Diese Maßnahmen stecken im neuen Entlastungspaket:
- Das Kindergeld soll zum Jahresbeginn um 18 Euro monatlich für das erste und zweite Kind steigen.
- Studierende sollen eine Einmalzahlung von 200 Euro erhalten.
- Rentnerinnen und Rentner sollen eine Einmalzahlung von 300 Euro erhalten.
- Mit der geplanten Einführung des Bürgergelds Anfang kommenden Jahres sollen die Regelsätze für Bedürftige auf rund 500 Euro erhöht werden.
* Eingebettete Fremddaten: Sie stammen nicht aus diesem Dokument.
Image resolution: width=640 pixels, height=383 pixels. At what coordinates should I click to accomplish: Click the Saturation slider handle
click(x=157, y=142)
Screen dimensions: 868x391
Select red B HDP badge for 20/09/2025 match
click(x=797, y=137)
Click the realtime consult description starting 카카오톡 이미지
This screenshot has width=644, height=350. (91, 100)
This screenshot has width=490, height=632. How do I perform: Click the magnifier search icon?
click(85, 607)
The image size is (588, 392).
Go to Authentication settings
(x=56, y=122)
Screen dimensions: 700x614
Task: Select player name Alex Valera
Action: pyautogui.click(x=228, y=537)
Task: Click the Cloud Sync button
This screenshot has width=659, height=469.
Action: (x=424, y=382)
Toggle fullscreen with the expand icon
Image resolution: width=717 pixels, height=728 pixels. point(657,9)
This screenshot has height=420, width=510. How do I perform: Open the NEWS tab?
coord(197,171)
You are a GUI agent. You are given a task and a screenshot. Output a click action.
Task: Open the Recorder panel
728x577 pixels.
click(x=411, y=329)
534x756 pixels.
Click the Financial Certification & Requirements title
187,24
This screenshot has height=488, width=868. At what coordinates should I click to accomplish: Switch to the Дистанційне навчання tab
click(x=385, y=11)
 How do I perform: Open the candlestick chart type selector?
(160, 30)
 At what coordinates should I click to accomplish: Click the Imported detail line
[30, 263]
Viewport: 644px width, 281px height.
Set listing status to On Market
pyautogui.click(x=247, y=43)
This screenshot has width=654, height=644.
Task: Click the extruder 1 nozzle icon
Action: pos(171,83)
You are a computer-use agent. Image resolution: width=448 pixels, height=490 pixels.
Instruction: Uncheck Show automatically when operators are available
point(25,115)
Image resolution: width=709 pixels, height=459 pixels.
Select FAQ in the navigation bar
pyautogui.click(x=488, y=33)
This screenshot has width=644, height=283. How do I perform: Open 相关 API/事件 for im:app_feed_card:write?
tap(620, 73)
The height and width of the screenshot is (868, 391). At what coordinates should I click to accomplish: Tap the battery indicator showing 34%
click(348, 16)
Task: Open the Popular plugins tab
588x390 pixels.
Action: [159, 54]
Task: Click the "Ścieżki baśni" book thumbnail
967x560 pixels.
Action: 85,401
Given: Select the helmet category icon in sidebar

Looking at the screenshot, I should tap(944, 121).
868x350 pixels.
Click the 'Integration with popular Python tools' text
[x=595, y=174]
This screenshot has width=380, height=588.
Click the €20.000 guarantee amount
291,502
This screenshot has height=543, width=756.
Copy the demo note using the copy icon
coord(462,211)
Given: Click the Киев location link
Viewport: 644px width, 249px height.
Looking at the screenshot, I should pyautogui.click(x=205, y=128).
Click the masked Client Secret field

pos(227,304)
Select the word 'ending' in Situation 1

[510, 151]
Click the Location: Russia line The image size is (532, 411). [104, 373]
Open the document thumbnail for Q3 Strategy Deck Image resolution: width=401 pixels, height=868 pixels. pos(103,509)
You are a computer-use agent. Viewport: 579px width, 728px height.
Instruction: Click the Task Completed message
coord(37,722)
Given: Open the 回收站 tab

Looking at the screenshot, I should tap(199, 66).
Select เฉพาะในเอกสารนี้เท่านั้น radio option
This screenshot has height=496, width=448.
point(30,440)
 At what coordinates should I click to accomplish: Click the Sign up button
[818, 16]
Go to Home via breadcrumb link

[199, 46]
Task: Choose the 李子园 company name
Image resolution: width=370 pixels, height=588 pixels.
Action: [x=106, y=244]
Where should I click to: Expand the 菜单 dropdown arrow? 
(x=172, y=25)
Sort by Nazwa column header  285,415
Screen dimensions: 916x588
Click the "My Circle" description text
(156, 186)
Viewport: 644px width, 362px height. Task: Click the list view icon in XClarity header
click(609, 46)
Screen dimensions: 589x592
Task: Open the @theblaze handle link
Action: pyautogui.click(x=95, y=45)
Heute erhalten Alleinstehende in der Grundsicherung 449 Euro pro Monat.
- Für einen gewissen Basisverbrauch an Strom soll künftig dank einer "Strompreisbremse" ein vergünstigter Preis gelten. Für einen zusätzlichen Verbrauch darüber hinaus wäre der Preis nicht begrenzt.
- Übermäßige Gewinne am Strommarkt sollen abgeschöpft werden.
- Mehr Menschen als bisher sollen Wohngeld erhalten. Der Kreis der Wohngeldberechtigten werde auf zwei Millionen Bürgerinnen und Bürger erweitert. Das Wohngeld werde zudem eine dauerhafte Klimakomponente und eine dauerhafte Heizkostenkomponente enthalten, um die steigenden Energiepreise stärker abzufedern.
- Für die Heizperiode soll von September bis Dezember 2022 einmalig ein weiterer Heizkostenzuschuss an die Bezieherinnen und Bezieher von Wohngeld gezahlt werden. Der Zuschuss werde für die Wohngeldberechtigten dauerhaft in das Wohngeld integriert: Die Zuschüsse betragen laut Beschlusspapier 415 Euro für einen 1-Personen-Haushalt, 540 Euro für zwei Personen und für jede weitere Person zusätzliche 100 Euro.
- Zusatzzahlungen von Arbeitgebern an ihre Beschäftigten wegen der hohen Preise in Deutschland sollen bis zu einer Höhe von 3000 Euro steuer- und abgabefrei sein.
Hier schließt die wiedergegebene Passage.